Just as we’ve seen in other industries, all too often, network systems in the financial industry are allowing multiple applications to compete blindly for primacy. Some applications receive priority treatment simply by being put into the queue first, as other more essential applications end up on the back burner. This is not ideal; applications should be prioritized in terms of their ability to deliver essential services, not because they were “first in line.”
In addition to application prioritization, financial institutions need rich and nimble analytic toolsets to gauge the efficacy of their networks in normal or emergency situations. Juniper offers this valuable insight through our Cloud Analytics Engine, which helps customers understand workload and application behavior across physical and virtual infrastructures, and through WANDL IP/MPLSView, which uses simulations to optimize multivendor, multiprotocol, and multilayer operations.
Authentication and security. These two points are critical for all financial institutions. Unfortunately, many organizations are taking an antiquated approach to security in their networks.
Historically, security has been driven by perimeter protection – which is like trying to prevent outsiders from penetrating an egg through its shell. The trouble is that, once those intruders get through the shell and into the egg, they can do what they want to the yolk. Furthermore, breaches today are often times coming from inside a network, not the outside.
This is why Juniper’s new Software-Defined Secure Network (SDSN) approaches security more holistically. From north to south and east to west, everything in the network needs to be secure, not just the perimeter. This approach leverages policy, detection, and enforcement with centralized management and automation.

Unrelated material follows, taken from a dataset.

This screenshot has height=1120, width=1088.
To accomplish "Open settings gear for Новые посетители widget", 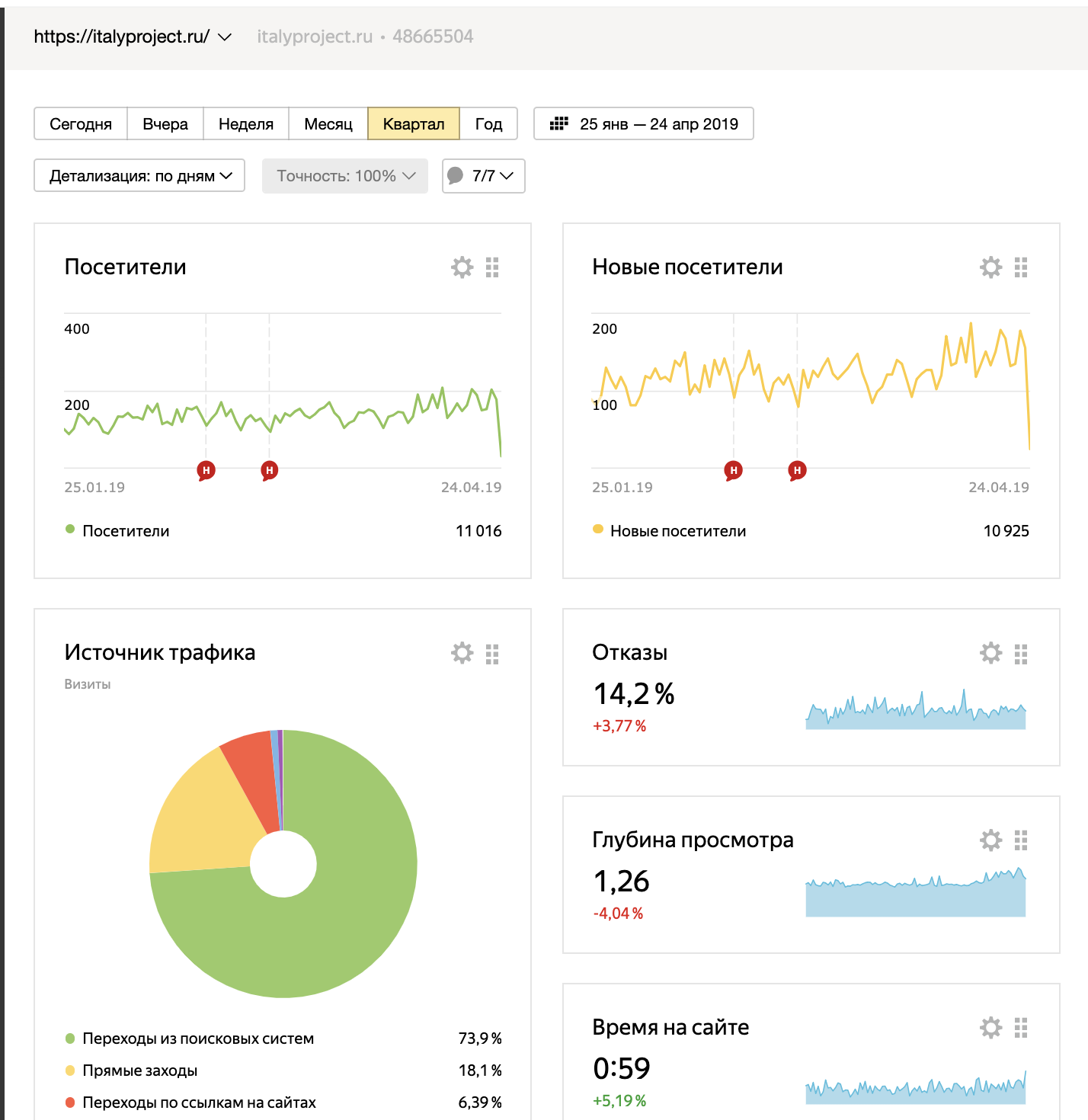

This is especially valuable to companies that move their workloads to the cloud.
We believe that Juniper’s SDSN is the shape of security for the foreseeable future, and it’s what financial services companies will need to stay current, with a secure network, in the years to come.

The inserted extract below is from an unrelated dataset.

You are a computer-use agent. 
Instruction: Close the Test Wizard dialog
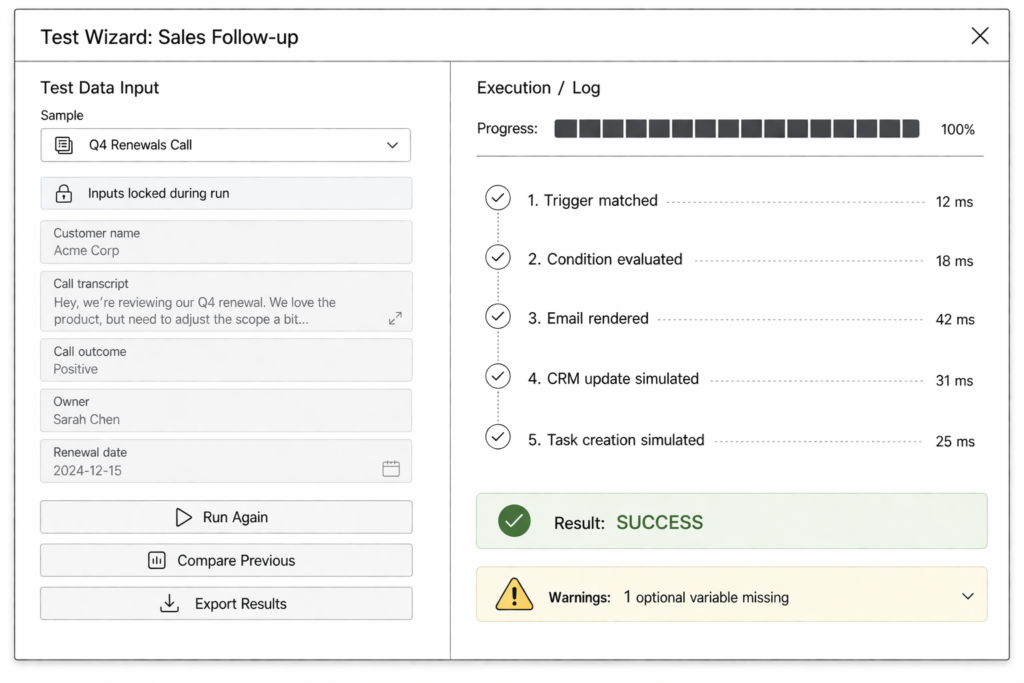click(979, 37)
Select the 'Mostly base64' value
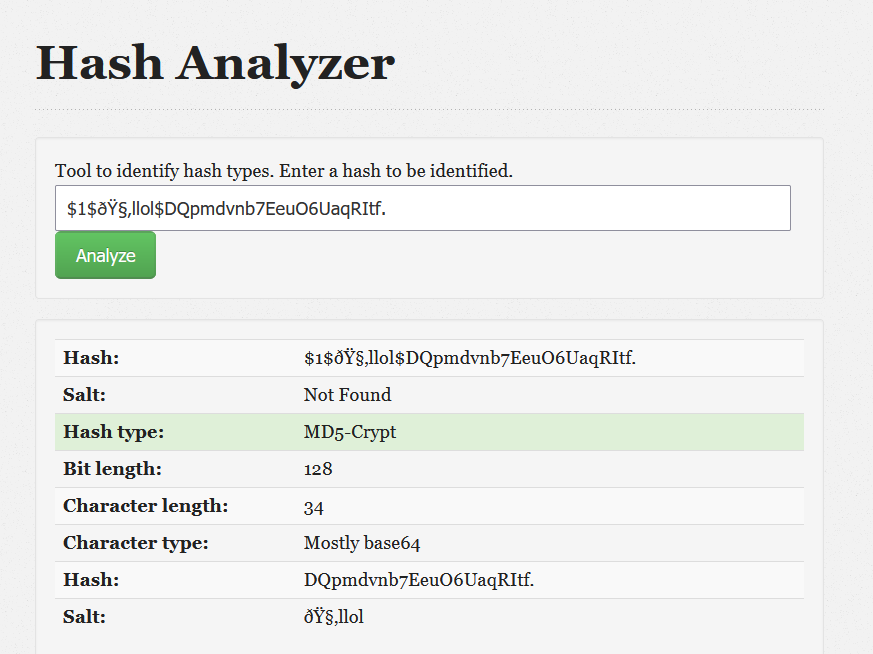The image size is (873, 654). point(361,543)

Blockchain. Over the last few years, we’ve all seen a steadily rising flow of fintech investment – in the hundreds of millions of dollars – into blockchain technologies, and many established financial services companies are making big bets to adopt them for themselves. When you see that kind of investment, you can tell it’s no longer a science experiment – it’s the next truly transformational innovation.
The blockchain idea of having one ledger in which many disparate parts of a single operation can simultaneously and immediately update information, dramatically decreases the complexity of a system’s authentication. And that, among other benefits, brings greater security, too.
A lot of fraud occurs because banks are not quick enough to catch it. If you buy something and exceed the borrowing limit on your credit card, for example, current systems are often too fragmented to flag that discrepancy fast enough to stop it. Blockchain, by contrast, is real-time, so it simply won’t allow anyone to game-the-system.
Yes, a few financial services institutions have begun to adopt cutting-edge applications and systems approaches, but there’s still a lot of room for the transformation they need to stay current and secure. Technology and the network will play a big role in that process.